Gross recording of interest and of fees and royalties. — For foreign direct investment in the United States, separate quarterly estimates of payments and receipts of interest on intercompany debt and of fees and royalties (lines 44-45 and 55-56, respectively, of table 5) are available for 1980 forward. For prior years, only estimates of the net amount of such payments (receipts) are available because, although payments and receipts were reported separately, universe estimates were prepared only for the net amount.
For U.S. direct investment abroad, separate quarterly estimates of receipts and payments of interest and of fees and royalties are not yet available for any year. They will be available, starting with the year 1982, when these series have been revised to incorporate the results of the 1982 benchmark survey of U.S. direct investment abroad (this revision is scheduled for 1986); for years prior to 1982, estimates will continue to be available only on the net basis.
Benchmark revisions of the series on foreign direct investment in the United States. –The series on foreign direct investment in the United States for 1980 forward have been revised to incorporate the results of BEA’s 1980 benchmark survey. Previous estimates for these years were based on the results of the 1974 benchmark survey. The revised estimates are preliminary. Final estimates for 1980-82 and revised, but still preliminary, estimates for 1983 will be published, together with an explanation of the benchmarking procedure, in the annual article on foreign direct investment in the United States, which will appear later this year in the SURVEY OF CURRENT BUSINESS.
Inclusion of data on capital inflows to establish or acquire new U.S. affiliates. –Data on capital inflows to establish or acquire new U.S. affiliates are not reported in BEA’s quarterly sample survey if the newly established or acquired U.S. affiliates are below that survey’s exemption level. Also, because equity capital inflows are not expanded to universe levels, no estimate of such unreported inflows would normally be made.

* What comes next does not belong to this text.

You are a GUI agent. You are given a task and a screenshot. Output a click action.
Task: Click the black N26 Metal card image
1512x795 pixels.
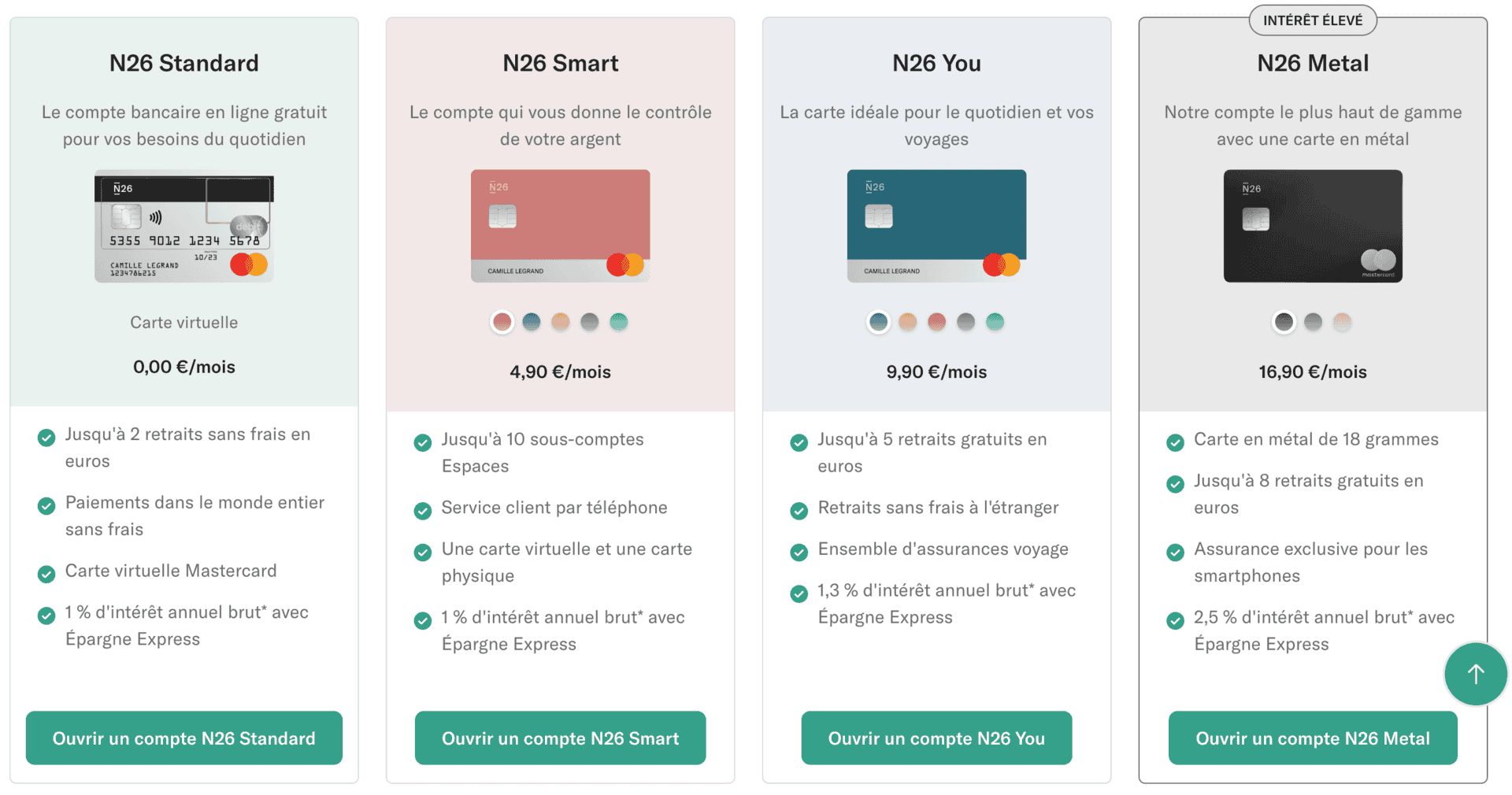point(1312,227)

Available data from BEA’s survey of establishments and acquisitions of new U.S. affiliates (the BE-13), however, indicate that, because of the large number of transactions involved, these inflows, although small for any given affiliate, were large in total during 1981-83. Therefore, quarterly estimates of these unreported inflows were made utilizing BE-13 data on total outlays to establish or acquire new U.S. affiliates.
Such outlays would constitute direct investment capital inflows, and should be included in the U.S. international transactions accounts, if they were made directly by foreign parents. (If, instead, they were made indirectly through the parents’ existing U.S. affiliates, and the funds came from abroad, they would constitute capital inflows, but the inflows probably would have been reported in the existing U.S. affiliate’s quarterly report.) The BE-13 survey indicates that direct outlays by foreign parents to establish or acquire U.S. affiliates that did not report in the quarterly sample survey were $977 million in 1981, $663 million in 1982, and $314 million in 1983. These data were added to reported direct investment capital inflows for the 3 years; for any given affiliate, the data were included in inflows in the quarter in which the acquisition or establishment occurred.